Jackson safe despite Browns’ worst season


Minus stars, Steelers escape in OT; Dolphins up next at Heinz Field

Associated Press

PITTSBURGH

The worst season in franchise history won’t cost Cleveland Browns coach Hue Jackson his job.

If anything, owner Jimmy Haslam is doubling down on his bet that Jackson, general manager Sashi Brown and the rest of the front office are the right people to turn things around.

The revolving door that’s been an offseason fixture since Haslam bought the team in 2012 is stopping, even after a 27-24 overtime loss to the backup-laden Pittsburgh Steelers on Sunday that left the Browns an NFL-worst 1-15.

The Steelers, the AFC’s third seed after winning the North Division last week, will host the sixth-seeded Miami Dolphins on Sunday at 1 p.m. in a Wildcard playoff game.

“Clearly not an acceptable year,” Haslam said. “Really since we bought the team, it’s totally unacceptable performance, which as ownership we’ll take the entire blame for.”

And not, Haslam stressed, Jackson or Brown, both of whom were brought in last winter to revive a team that’s 15-49 over the past four seasons.

“Could not be more pleased with the job Hue and the staff are doing,” Haslam said. “You wouldn’t think this was a 1-14 team with the way this team was out there battling [today]. Really pleased with Hue and really pleased with our personnel group. I think we have the right people in place.”

If not the right results. At least, not yet. Their final game of 2016 looked an awful lot like the 15 that came before it: flashes of competence undone by questionable play-calling and occasionally bad luck.

The Browns fumbled inside the Pittsburgh 5 with a minute to go in regulation and had a first-and-goal at the Pittsburgh 2 turn into a field goal by Cody Parkey, extending the game.

Oh, and they had a potential pick-6 by Briean Boddy-Calhoun turn into a touchback when Pittsburgh’s Darrius Heyward-Bey punched the ball out of Boddy-Calhoun’s hands as he stretched for the goal line in the third quarter.

While the loss assured the Browns of the top pick in the draft this spring, it provided little solace after the Steelers responded to Parkey’s field goal by going 75 yards in nine plays, the last a 26-yard touchdown lob from Landry Jones to Cobi Hamilton.
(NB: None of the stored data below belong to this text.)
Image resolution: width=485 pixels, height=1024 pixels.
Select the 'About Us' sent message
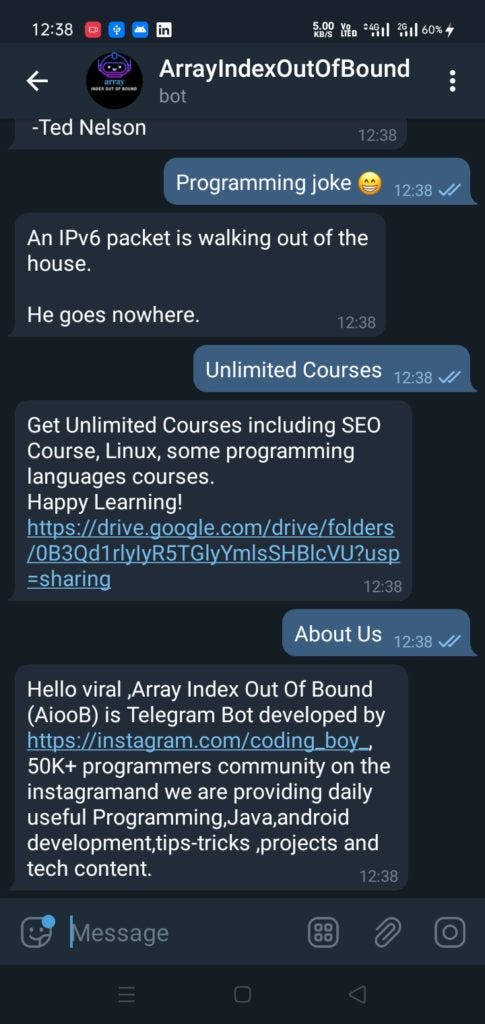pyautogui.click(x=376, y=633)
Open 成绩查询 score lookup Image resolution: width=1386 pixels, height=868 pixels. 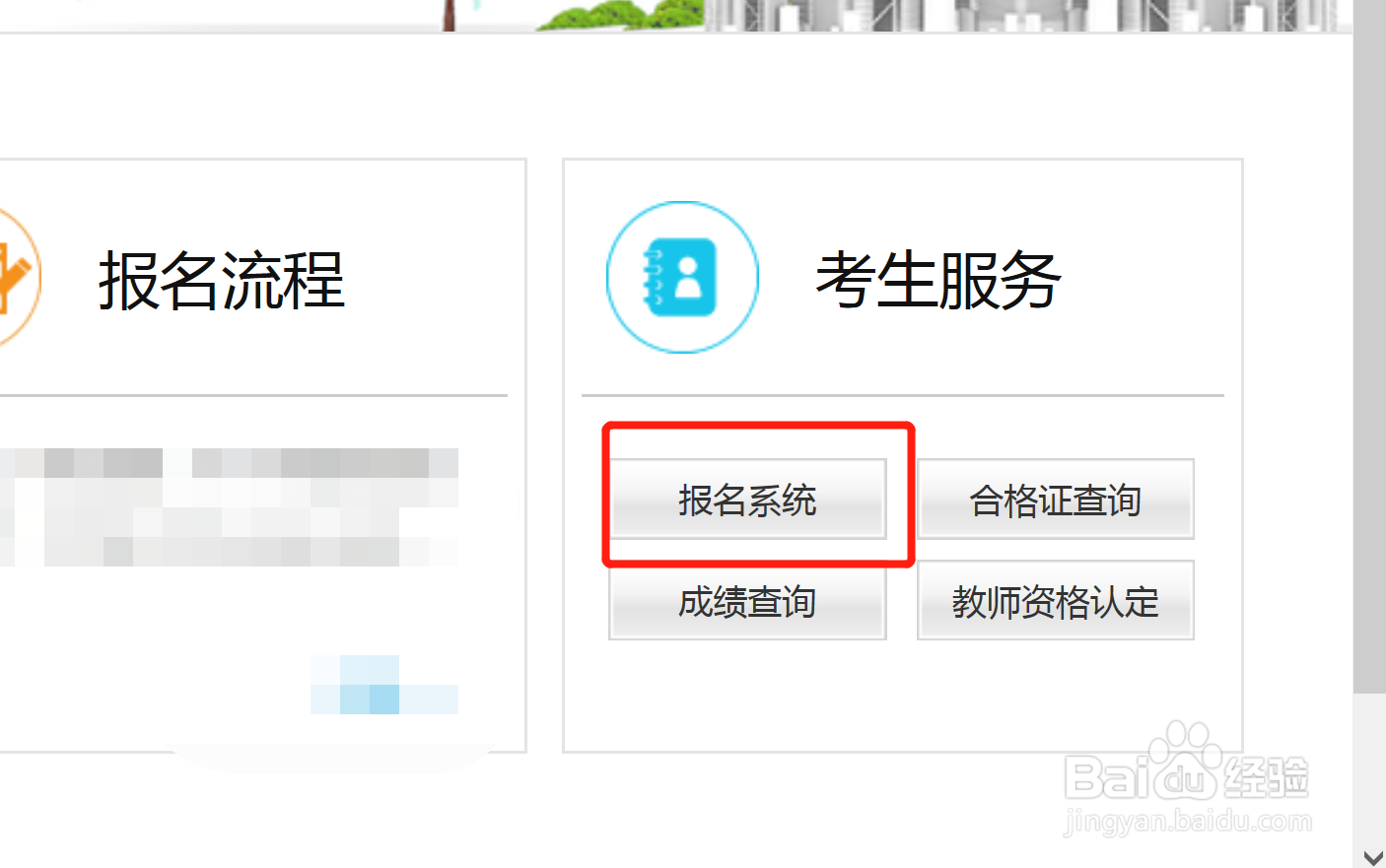click(x=747, y=600)
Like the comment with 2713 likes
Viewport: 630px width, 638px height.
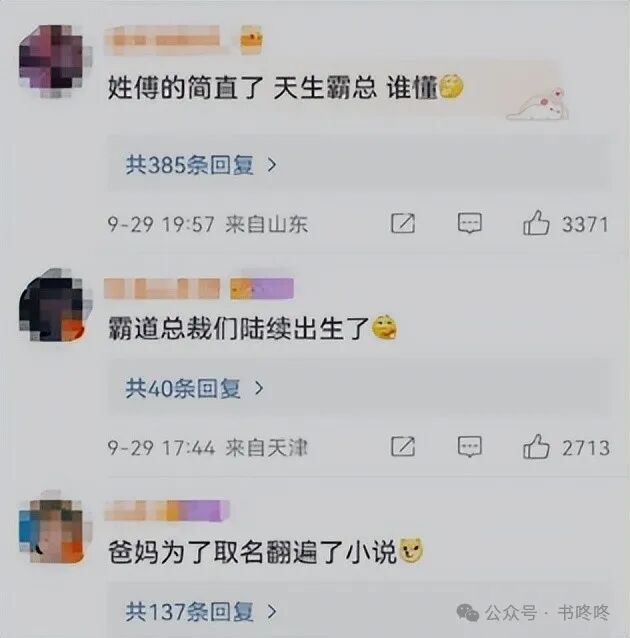536,446
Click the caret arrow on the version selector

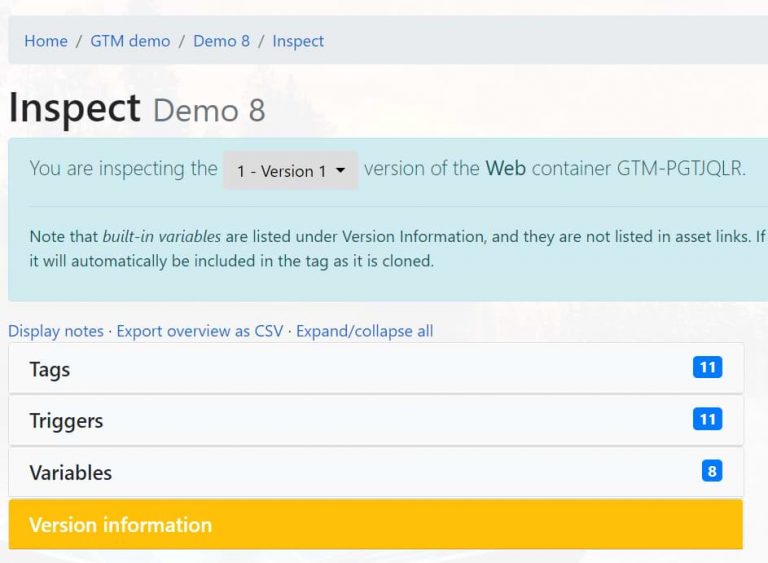(x=341, y=170)
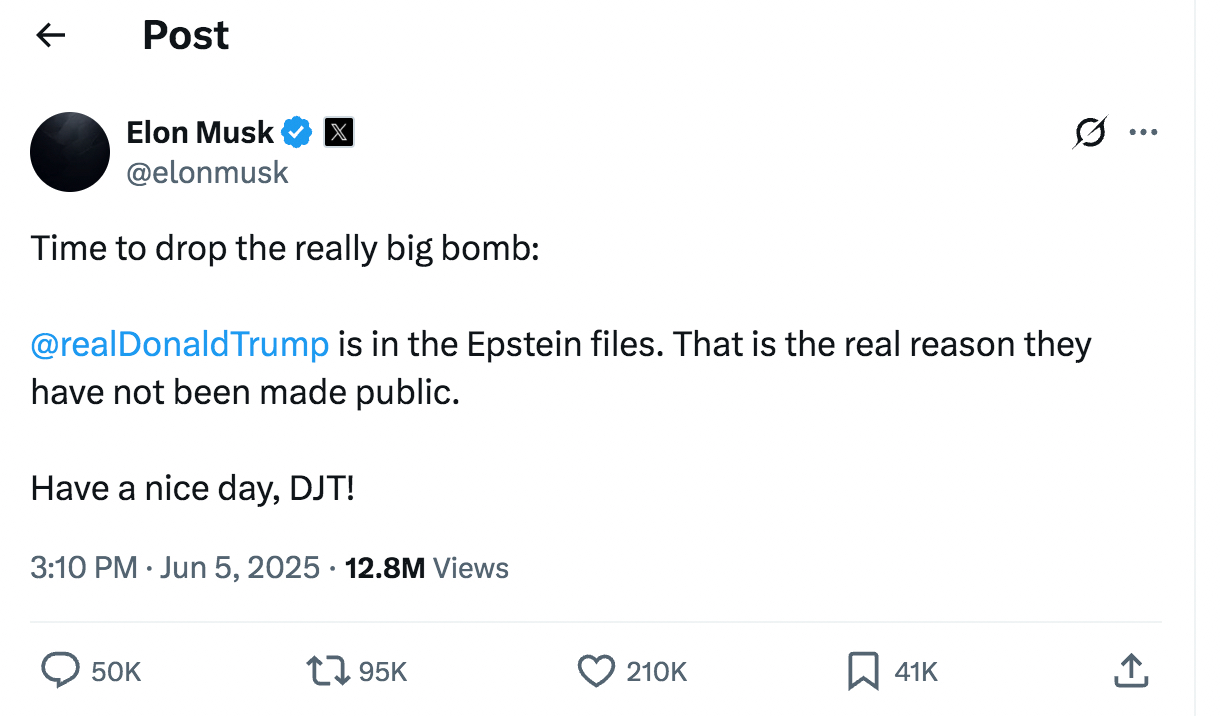Click the Grok slashed-circle icon

(x=1091, y=132)
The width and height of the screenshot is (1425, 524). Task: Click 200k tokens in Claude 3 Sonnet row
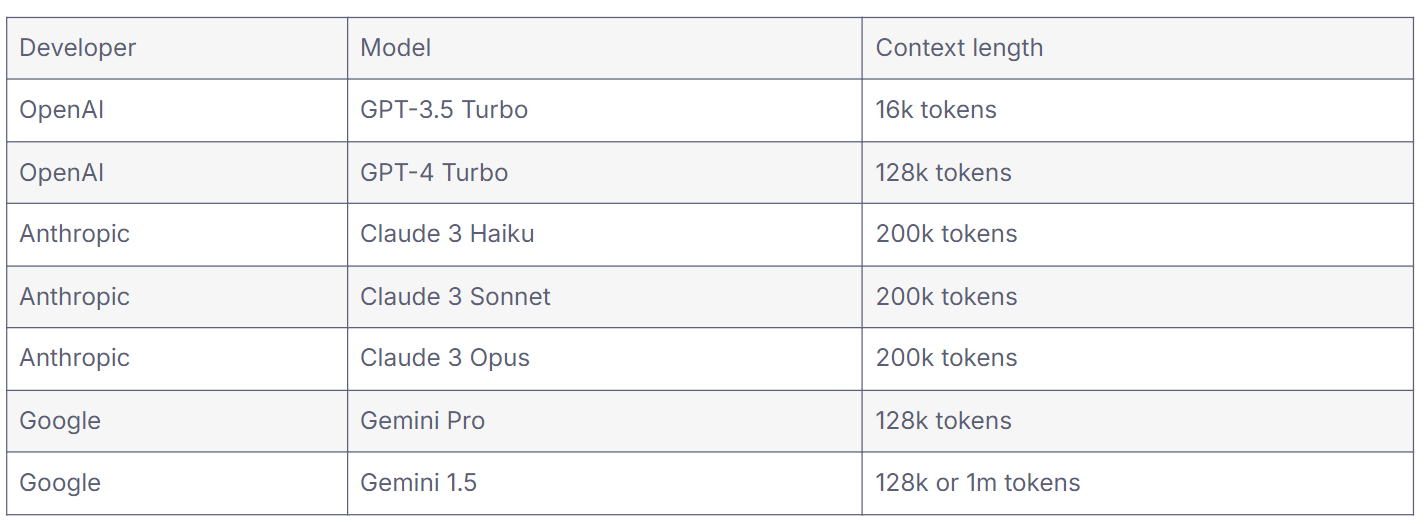coord(1137,296)
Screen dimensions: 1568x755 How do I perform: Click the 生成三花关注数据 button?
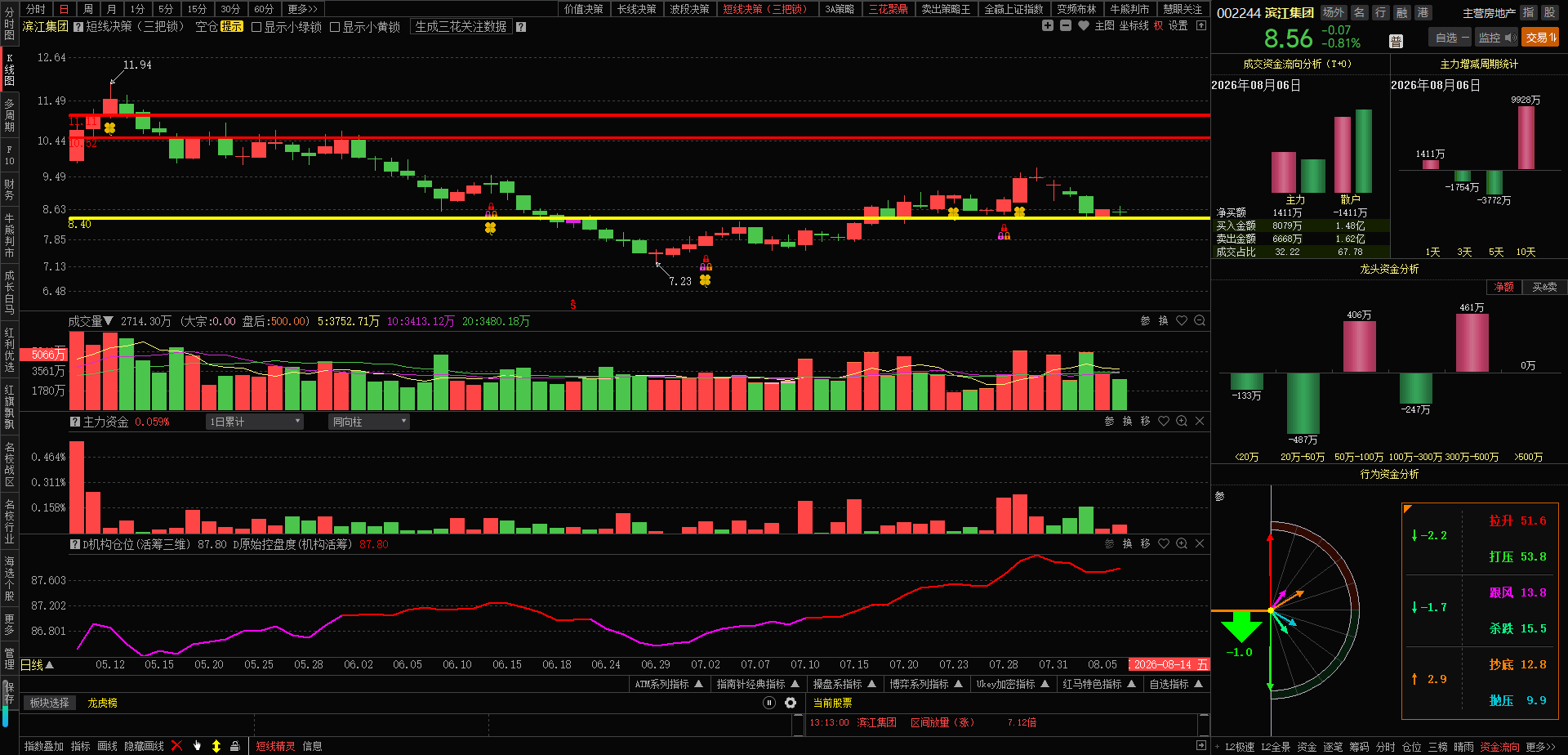coord(461,27)
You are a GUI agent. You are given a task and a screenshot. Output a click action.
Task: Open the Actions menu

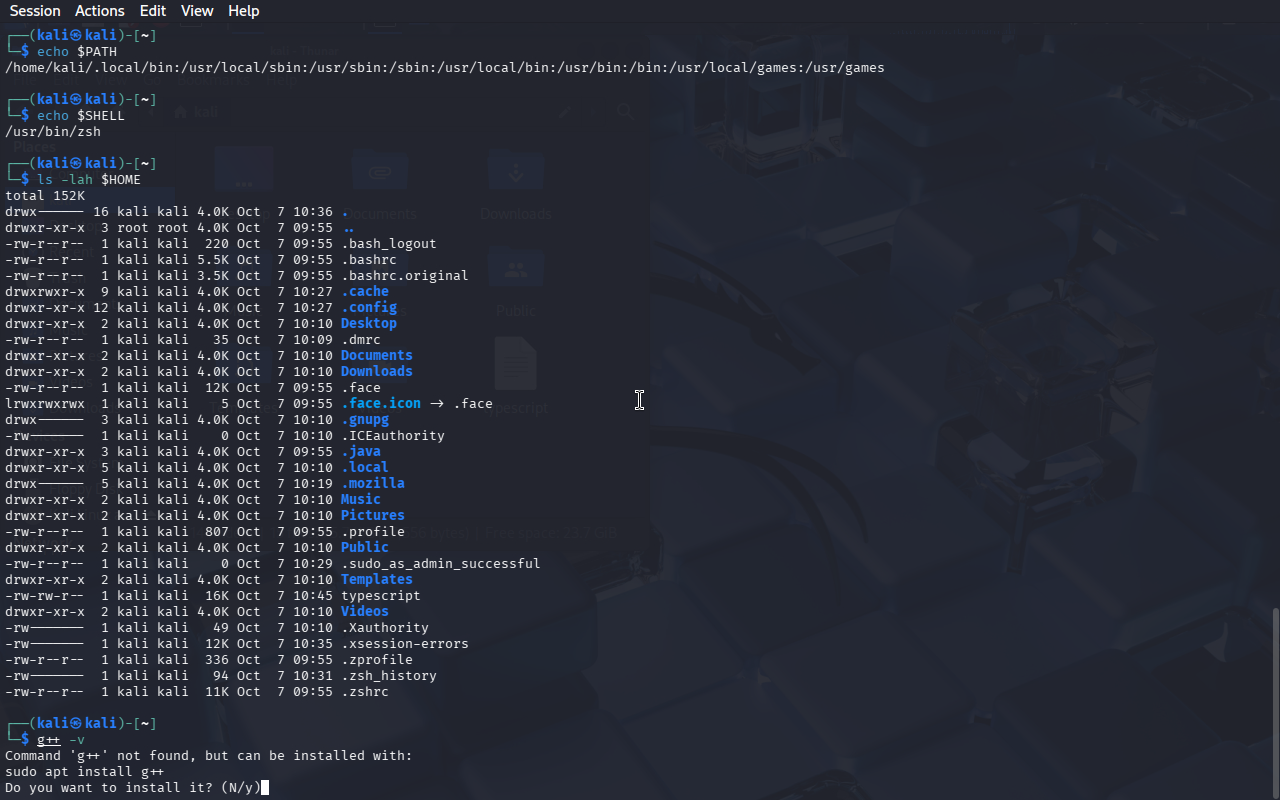click(100, 11)
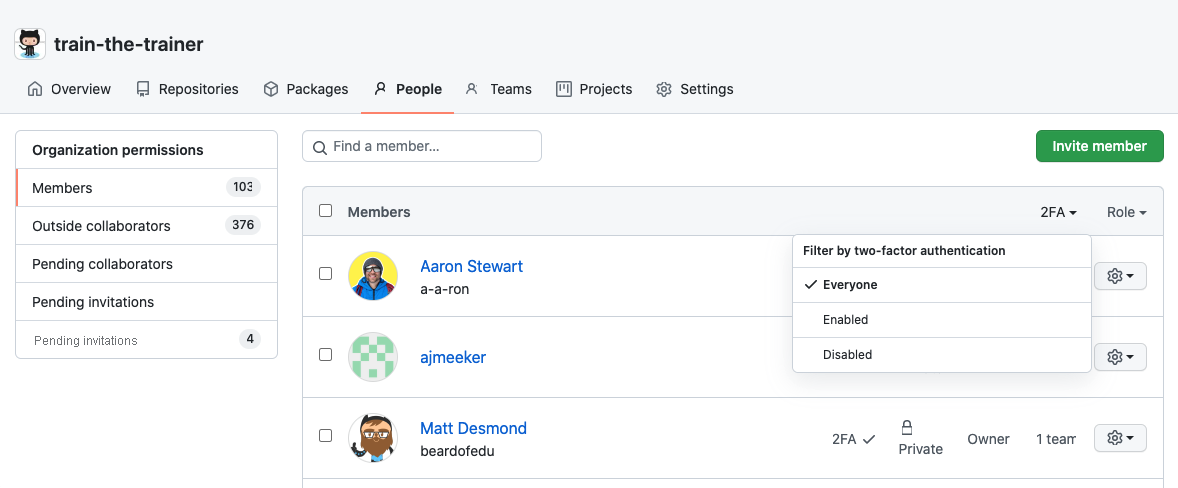Image resolution: width=1178 pixels, height=488 pixels.
Task: Focus the Find a member search field
Action: 422,146
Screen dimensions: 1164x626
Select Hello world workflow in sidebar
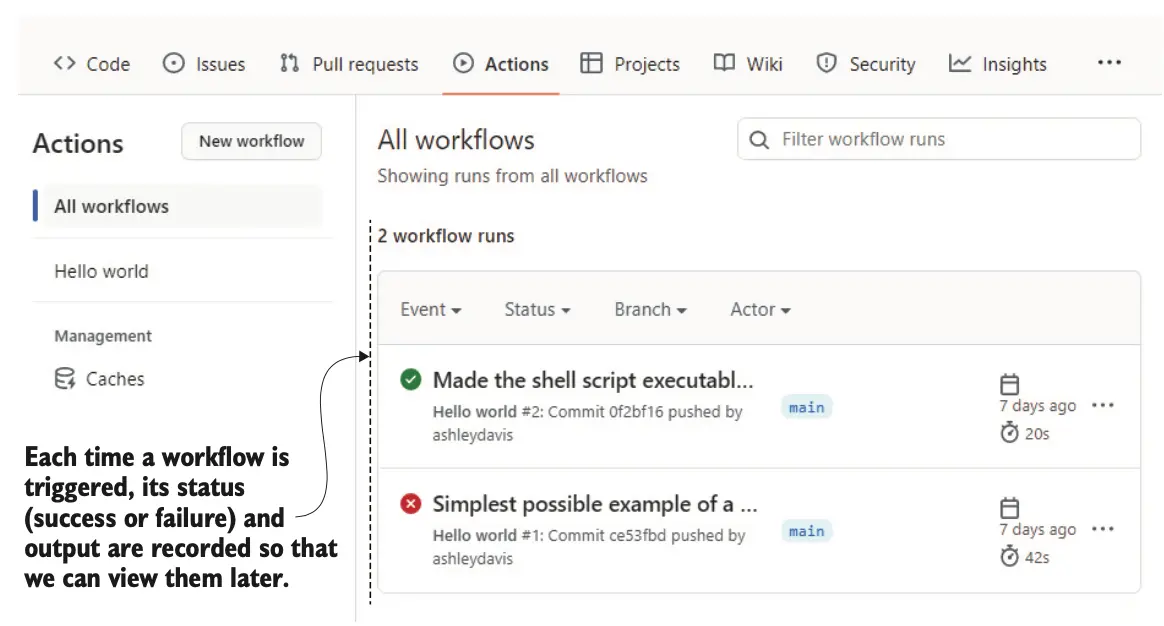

The Pittsburgh Steelers quarterback, who will become a free agent in March, didn’t exactly ace it while filling in for Ben Roethlisberger.

Jones completed 24 of 37 for 277 yards with three touchdowns and an interception despite getting sacked four times for the first victory in a game he both started and finished. Jones went 6 for 8 on the last drive, including a fourth-down conversion to Demarcus Ayers.

“It was hard the way that we won,” Jones said. “But in the end, for a quarterback to do it in overtime, to do it on the last drive and to throw a pass like that — those are the things you dream about. I think for me that was just a big deal in my career.”

The rest of the Steelers reserves did pretty well in their own right while Pittsburgh sat Roethlisberger, Le’Veon Bell and Antonio Brown to preserve them for the playoffs.

Hamilton caught three passes for 54 yards. DeAngelo Williams finished with 94 total yards and two touchdowns in his return from knee surgery.

Browns quarterback Robert Griffin III threw for 232 yards, two touchdowns and an interception in his most productive game since signing a two-year deal with the Browns in the offseason and missing more than two months with a shoulder injury.

Giffin said he’d welcome the chance to compete with a rookie quarterback if the Browns elect to use their top pick on someone such as North Carolina’s Mitch Trubisky (a native of the Cleveland suburbs) or Clemson’s DeShaun Watson.

Isaiah Crowell ran for a career-high 152 yards for the Browns, who have been playing football since 1946 (save for a brief three-year break from 1996-98) and never finished with a “one” in the win column.

Not exactly that Jackson envisioned when he took over last January.

“You can’t sugarcoat this,” Jackson said. “It is what it is. I would hope we get a chance next year to earn a different type of record. That’s where it starts. We’re 1-15. I never would have thought that in a million years, but we are.”

Griffin acknowledged that the broken bone in his shoulder suffered in September never fully healed, though he was quick to point out it did not have a significant impact on his play.

“You’d be naive to think a guy that breaks a bone in season is going to come back with a fully healed bone,” Griffin said. “The doctors felt I was healed enough to return to play ... but to say I was 100 percent healthy is a lie.”

Like Haslam, Griffin praised Jackson and his staff for doing what they could in a difficult situation.

“I think those guys are the right guys,” Griffin said. “I think in the offseason what those guys are going to do is give the Cleveland Browns the best chance to win going into next year.”